Scientific classification
- Kingdom: Fungi
- Division: Basidiomycota
- Class: Agaricomycetes
- Order: Agaricales
- Family: Psathyrellaceae
- Genus: Coprinopsis
- Species: C. martinii
- Binomial name: Coprinopsis martinii (P.D.Orton) Redhead, Vilgalys & Moncalvo (2001)
- Synonyms: Coprinus martinii P.D.Orton(1960) Coprinellus martinii Redhead, Vilgalys & Moncalvo (2001)

= Coprinopsis martinii =

- Genus: Coprinopsis
- Species: martinii
- Authority: (P.D.Orton) Redhead, Vilgalys & Moncalvo (2001)
- Synonyms: Coprinus martinii P.D.Orton(1960), Coprinellus martinii Redhead, Vilgalys & Moncalvo (2001)

Species of fungus

Coprinopsis martinii is a species of mushroom producing fungus in the family Psathyrellaceae.

== Taxonomy ==
It was first described in 1960 by the English mycologist Peter Darbishire Orton and classified as Coprinus martinii.

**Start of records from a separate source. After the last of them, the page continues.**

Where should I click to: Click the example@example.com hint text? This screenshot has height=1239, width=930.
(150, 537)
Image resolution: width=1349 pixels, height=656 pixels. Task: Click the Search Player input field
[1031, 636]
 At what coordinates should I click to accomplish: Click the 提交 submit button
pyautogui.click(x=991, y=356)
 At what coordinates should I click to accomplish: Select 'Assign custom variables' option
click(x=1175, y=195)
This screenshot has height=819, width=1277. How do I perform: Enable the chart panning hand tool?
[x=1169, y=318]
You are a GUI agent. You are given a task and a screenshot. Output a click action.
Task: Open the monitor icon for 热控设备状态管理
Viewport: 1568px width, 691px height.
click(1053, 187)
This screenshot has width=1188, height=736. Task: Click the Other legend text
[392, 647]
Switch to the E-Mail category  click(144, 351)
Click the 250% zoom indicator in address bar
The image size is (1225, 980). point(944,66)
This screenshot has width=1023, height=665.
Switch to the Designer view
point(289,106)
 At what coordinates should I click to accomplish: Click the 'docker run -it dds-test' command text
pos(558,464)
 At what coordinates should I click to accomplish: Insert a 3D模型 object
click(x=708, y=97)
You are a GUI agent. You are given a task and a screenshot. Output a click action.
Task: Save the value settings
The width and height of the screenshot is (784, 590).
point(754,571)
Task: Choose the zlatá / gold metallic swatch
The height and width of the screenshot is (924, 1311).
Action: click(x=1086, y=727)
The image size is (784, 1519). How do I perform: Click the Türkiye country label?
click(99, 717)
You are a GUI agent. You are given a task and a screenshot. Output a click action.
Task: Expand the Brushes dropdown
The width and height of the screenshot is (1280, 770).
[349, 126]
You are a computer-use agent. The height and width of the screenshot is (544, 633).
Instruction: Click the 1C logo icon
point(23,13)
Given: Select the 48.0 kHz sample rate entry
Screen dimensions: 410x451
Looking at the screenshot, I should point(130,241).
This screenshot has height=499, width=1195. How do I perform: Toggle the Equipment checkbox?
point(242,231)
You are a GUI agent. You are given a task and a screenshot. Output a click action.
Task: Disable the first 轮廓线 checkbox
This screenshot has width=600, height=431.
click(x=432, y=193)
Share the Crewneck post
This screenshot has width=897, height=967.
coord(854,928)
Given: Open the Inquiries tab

In 2001 phylogentic analysis restructured the Coprinus genus and it was reclassified as Coprinopsis martinii by the mycologists Scott Alan Redhead, Rytas J. Vilgalys & Jean-Marc Moncalvo.

== Description ==
Coprinus martinii is a small inkcap mushroom which grows in wetland environments.

Cap: 0.5-2.2cm. Starts ovoid and expands to convex and then campanulate (bell shaped). Sometimes presenting as umbonate. Grey and covered in powdery fragments of the veil. Gills: Start white before turning black and deliquescing (dissolving into an ink-like black substance). Crowded. Stem: 3.2-6cm long and 1.5-2mm in diameter. Pale grey and tapering towards a slightly swollen base. Spore print: Black. Spores: Ellipsoid and smooth with a germ pore. 12.-16 x 6.5-8.5 μm. Taste: Indistinct. Smell: Indistinct.

== Habitat and distribution ==
Grows trooping in small groups on rotting sedges and rushes belonging to the genera Carex, Scirpus and Juncus. Found in marshes and wetland environments spring through autumn. Widespread but seldom recorded.